Bush is also steadfastly loyal; if he won’t fire Donald Rumsfeld or (until they’re indicted) Rove or Libby, it’s a very good bet he’ll stick by his sorry pal Harriet Miers. Sulzberger seems slipperier, yuppier. Until the moment he told Raines to put on his Panama hat and get out, he supported him 100 percent. So even though he treated her to a massage and manicure and martini the night she left jail, we shouldn’t be surprised when his unwavering support of his sorry pal Judy Miller suddenly … ends.
This time, however, if he were determined once again to get rid of the most responsible senior executive, it would have to be the guy who hired Raines and encouraged his booyah, hoo-ha, no-brakes style. Whose tacit personal imprimatur Miller has always exploited. Who went way beyond the call of duty in casting a problematic reporter as the embodiment of press freedom. Who let Miller’s highly subjective readings of Libby’s legal scheming drive the legal strategy of the world’s greatest newspaper.
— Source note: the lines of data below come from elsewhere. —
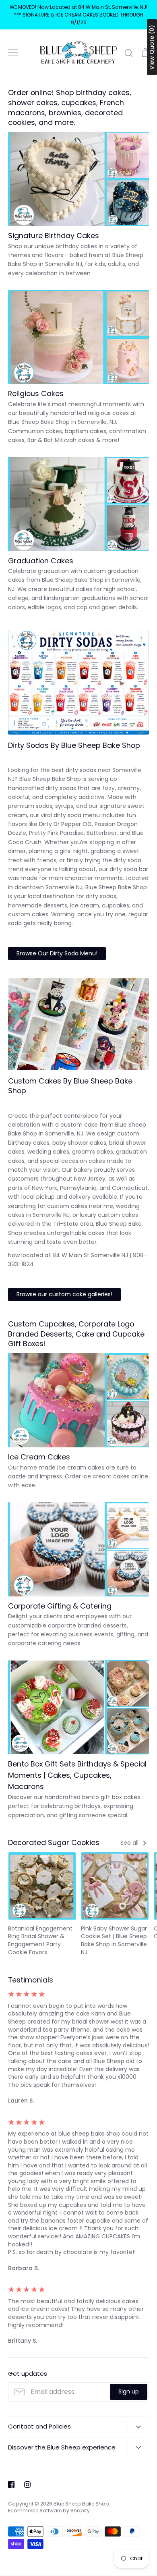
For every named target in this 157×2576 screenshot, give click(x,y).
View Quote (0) (152, 47)
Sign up (128, 2391)
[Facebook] (11, 2484)
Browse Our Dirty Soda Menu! (57, 953)
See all (130, 1843)
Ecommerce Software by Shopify (49, 2510)
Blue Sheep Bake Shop (81, 2503)
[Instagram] (27, 2484)
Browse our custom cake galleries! (64, 1294)
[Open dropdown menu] (138, 2426)
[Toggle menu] (13, 52)
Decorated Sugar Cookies (53, 1842)
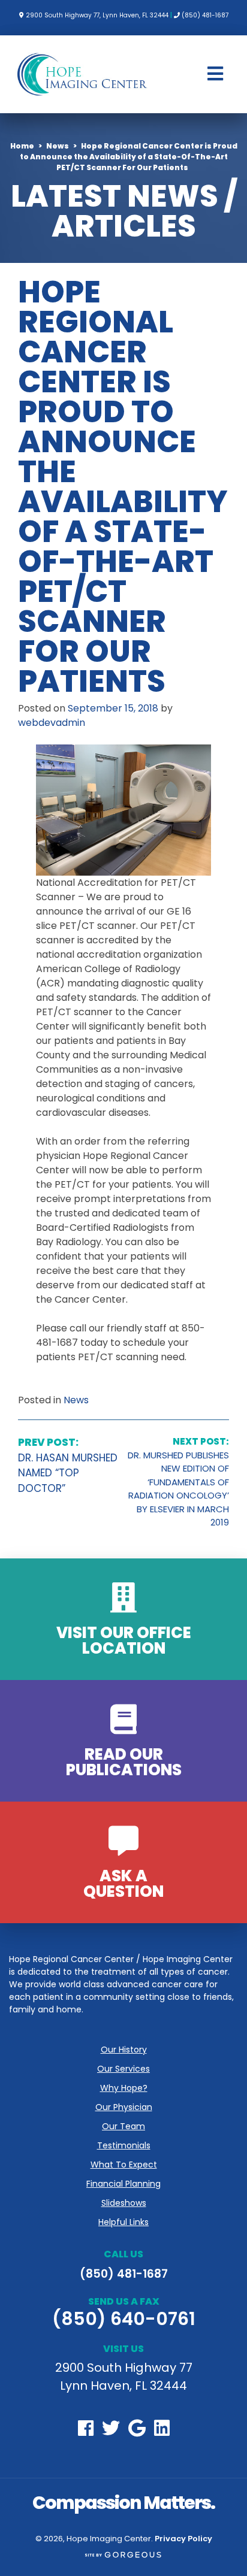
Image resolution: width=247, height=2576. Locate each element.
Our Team (123, 2126)
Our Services (123, 2069)
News (76, 1400)
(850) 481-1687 (205, 15)
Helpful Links (123, 2222)
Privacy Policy (183, 2538)
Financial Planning (123, 2184)
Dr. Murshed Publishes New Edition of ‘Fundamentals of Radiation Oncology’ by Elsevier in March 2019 (178, 1481)
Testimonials (123, 2145)
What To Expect (124, 2165)
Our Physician (123, 2107)
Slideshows (123, 2203)
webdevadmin (51, 722)
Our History (124, 2050)
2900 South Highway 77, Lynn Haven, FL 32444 (96, 15)
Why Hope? (123, 2088)
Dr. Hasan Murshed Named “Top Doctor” (68, 1465)
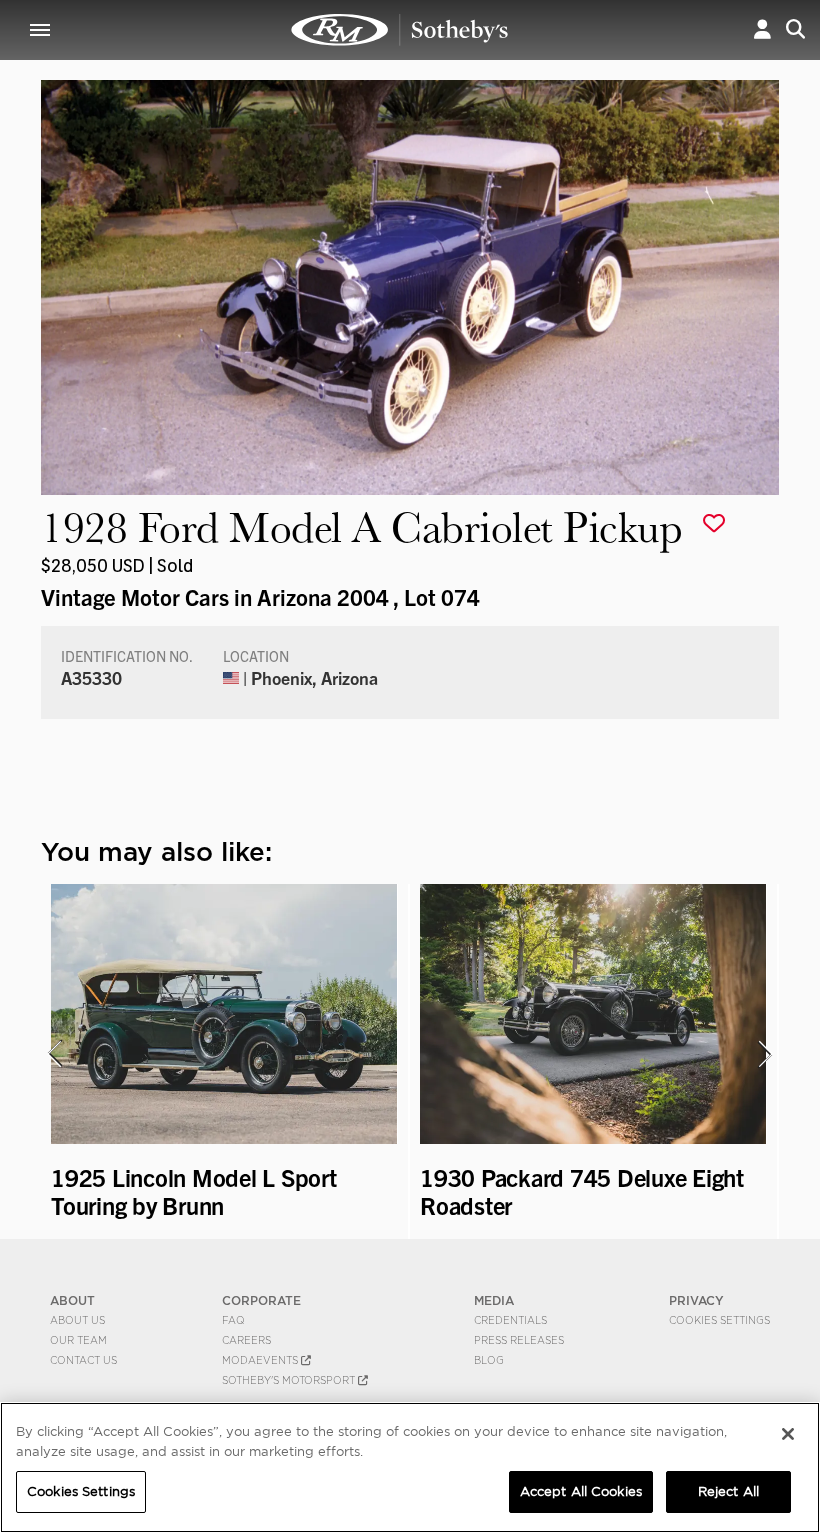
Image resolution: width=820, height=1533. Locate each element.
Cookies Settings (719, 1320)
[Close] (788, 1434)
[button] (762, 29)
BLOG (489, 1360)
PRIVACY (696, 1300)
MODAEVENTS (261, 1360)
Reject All (728, 1491)
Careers (246, 1340)
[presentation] (54, 1054)
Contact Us (83, 1360)
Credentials (510, 1320)
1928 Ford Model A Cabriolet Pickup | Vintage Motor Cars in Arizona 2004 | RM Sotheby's (400, 30)
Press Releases (519, 1340)
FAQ (233, 1320)
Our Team (78, 1340)
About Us (77, 1320)
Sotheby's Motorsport (290, 1380)
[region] (410, 1467)
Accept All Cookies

But Sulzberger is not going to fire himself. Indeed, he affects a kind of la-di-dah disregard for the whole horrible bungle. If Miller and the Times were going to cut a deal with the prosecutor in the end anyway, why didn’t they do it a year ago and spare their colleagues and the company and government all the agita and expense? “Maybe a deal was possible earlier. If so,” he says, with one excuuuuuse-me shrug trashing his argument that it had been all about defending a crystal-clear principle, “shame on us.”